What the task requires: Output only the lines that run from the line holding "Open the 竹材の扱い方 search result" to the end of the entries, both ends included, and skip the pictures.

Entries shown:

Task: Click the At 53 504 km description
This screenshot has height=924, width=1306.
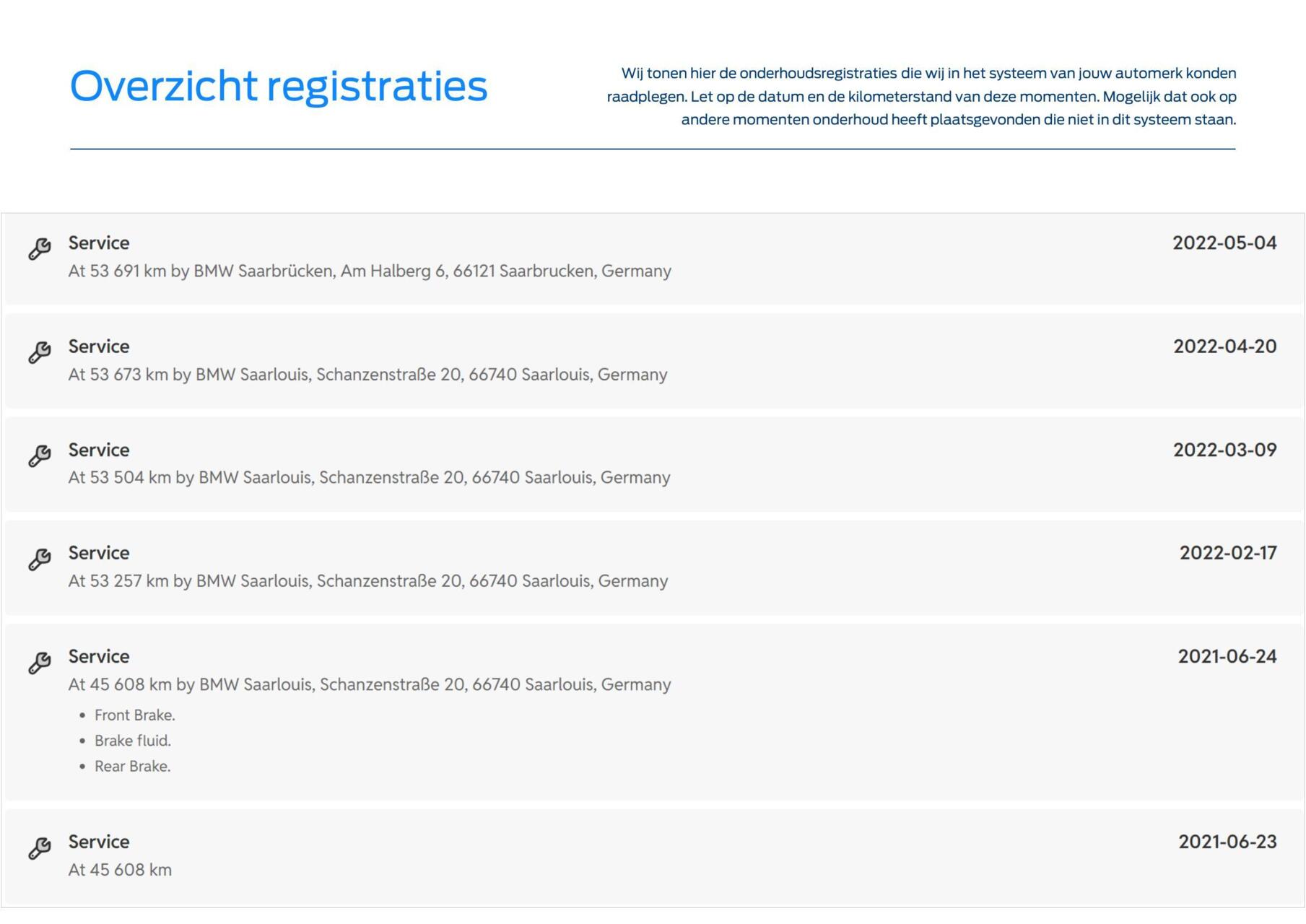Action: [x=369, y=478]
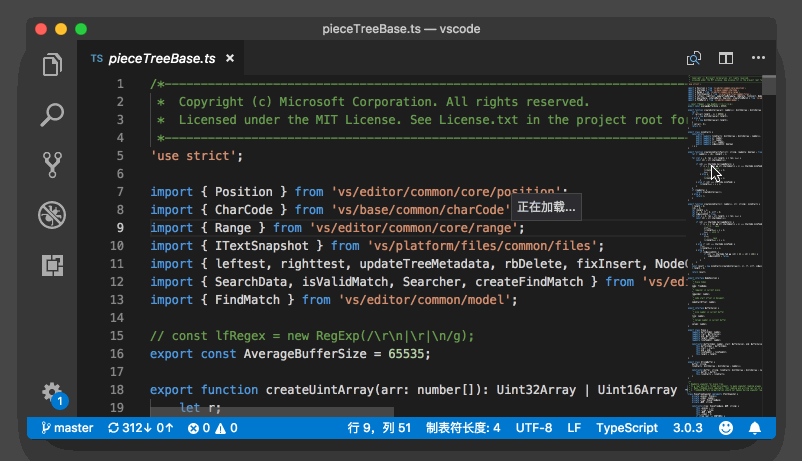Open the Source Control view
802x461 pixels.
tap(52, 164)
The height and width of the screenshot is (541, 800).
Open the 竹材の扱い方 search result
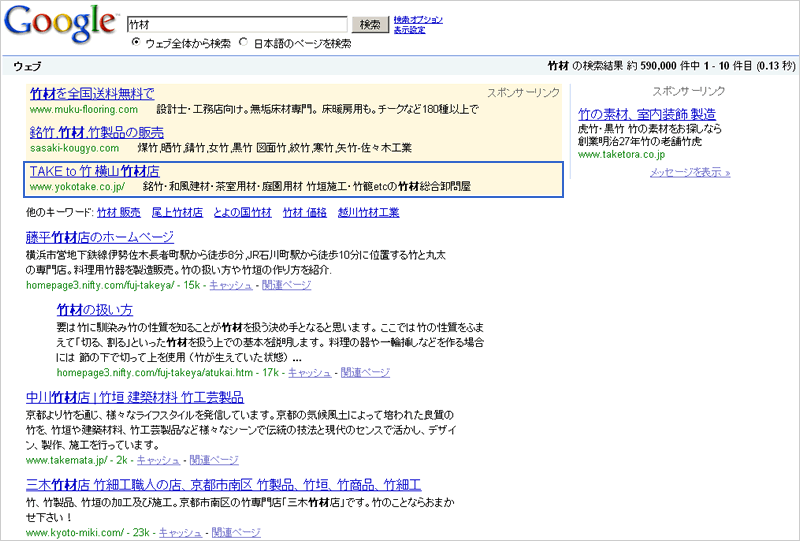point(95,309)
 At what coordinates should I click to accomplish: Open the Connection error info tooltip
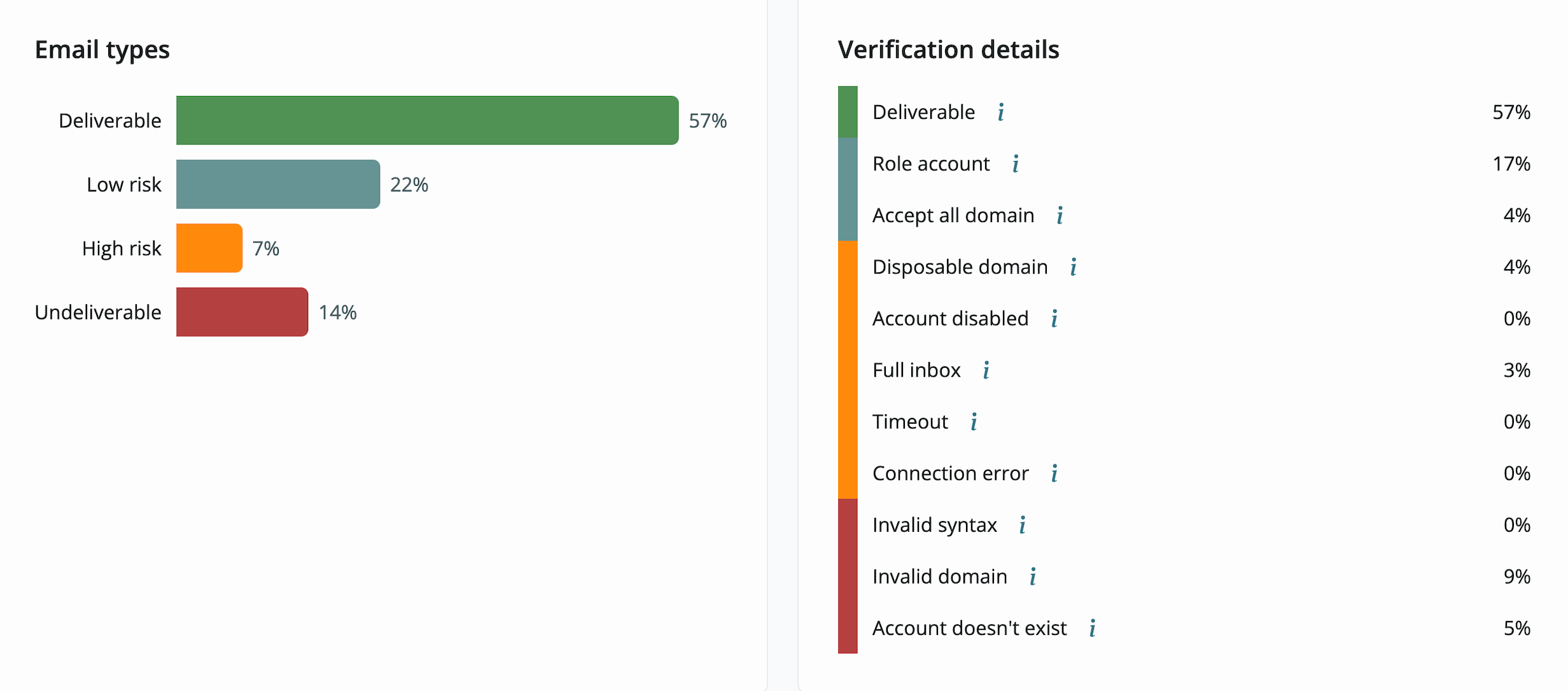click(1055, 473)
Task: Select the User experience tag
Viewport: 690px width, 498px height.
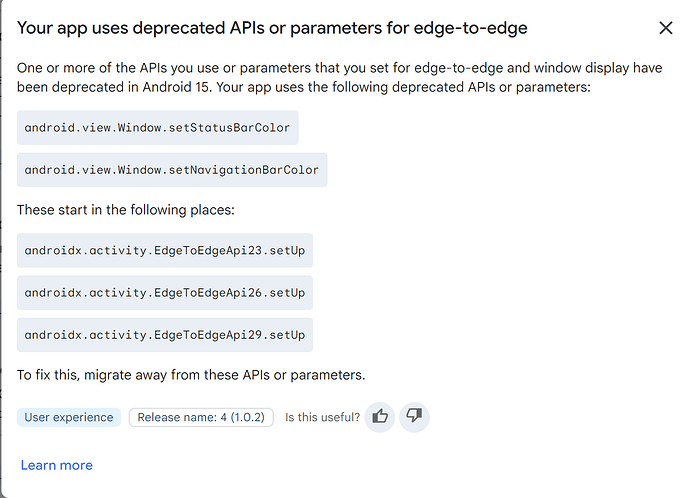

Exercise response:
Open the 竹材の扱い方 search result
point(95,309)
 At what coordinates should I click to accomplish: Open the Connection error info tooltip
click(1055, 473)
Task: Select the User experience tag
Viewport: 690px width, 498px height.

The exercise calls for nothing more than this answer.